The Pierce™ RNA3′ End Desthiobiotinylation Kit was utilized for RNA pull-down assay. Cell lysates of HSC-4 and UM1 cells were incubated with Bio-miR-577-Wt/Mut or Bio-NC. Cell protein extracts were then prepared to be mixed with magnetic beads (Invitrogen) and Bio-NC or Bio-miR-577. NORAD or TPM4 level in the complex which was pulled down by biotinylated RNAs was assayed by RT-qpCR analysis.

Luciferase reporter assay

The wild-type or mutant interacting sequences of miR-577 in NORAD or 3′-UTR of TPM4 were sub-cloned into pmirGLO dual-luciferase vector (Promega, Madison, WI, USA) to establish pmirGLO-NORAD-Wt/Mut or pmirGLO-TPM4-Wt/Mut which was co-transfected into HSC-4 and UM1 cells with miR-577 mimics or NC mimics. To examine luciferase activities, dual luciferase reporter assay system (Promega) was adopted after 48 h.

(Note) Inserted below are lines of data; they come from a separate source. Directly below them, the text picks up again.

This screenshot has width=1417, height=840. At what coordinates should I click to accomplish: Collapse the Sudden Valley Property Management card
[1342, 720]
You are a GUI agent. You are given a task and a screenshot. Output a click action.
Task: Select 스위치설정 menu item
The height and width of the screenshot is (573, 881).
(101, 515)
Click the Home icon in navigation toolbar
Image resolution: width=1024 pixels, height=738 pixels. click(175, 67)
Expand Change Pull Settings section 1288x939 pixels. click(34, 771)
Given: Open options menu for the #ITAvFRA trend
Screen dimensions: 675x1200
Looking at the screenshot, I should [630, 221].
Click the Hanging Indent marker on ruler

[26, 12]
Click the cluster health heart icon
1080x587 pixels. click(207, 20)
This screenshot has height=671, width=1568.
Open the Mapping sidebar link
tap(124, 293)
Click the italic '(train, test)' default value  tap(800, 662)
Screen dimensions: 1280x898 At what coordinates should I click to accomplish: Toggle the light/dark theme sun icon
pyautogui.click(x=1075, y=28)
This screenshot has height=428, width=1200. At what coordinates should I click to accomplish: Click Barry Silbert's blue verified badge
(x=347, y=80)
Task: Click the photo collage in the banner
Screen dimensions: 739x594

RNA immunoprecipitation (RIP) assay

With the RNA-Binding Protein Immunoprecipitation Kit (Millipore, Bedford, MA), RIP assay in HSC-4 and UM1 cells was achieved with the specific antibodies and normal control anti-IgG (Abcam) and anti-Ago2 (Abcam). Lysates were obtained from OSCC cell lines using RIP lysis buffer. The lysis was incubated with the magnetic beads conjugated with the Ago2 antibody or IgG antibody (negative control). The precipitated RNAs were analyzed by RT-qPCR assay.

Statistical analysis

Data were presented as mean ± SD. All assays were conducted for three times. To analyze the differences between groups, Student’s t-test or one-way ANOVA was applied. With the application of Prism 7.0 software (GraphPad, San Diego, CA, USA) or SPSS 17.0 software (SPSS, Chicago, IL, USA), data were analyzed statistically, with the probability (P) < 0.05 as threshold.

Additional file 1: Figure S1. (A) The expression of TPM4 and miR-577 in OSCC tissues and normal adjacent tissue was detected. (B) The expression of NORAD, miR-577 and TPM4 in OSCC tissues were extracted from online TCGA-HNSC datasets was presented. **P < 0.01.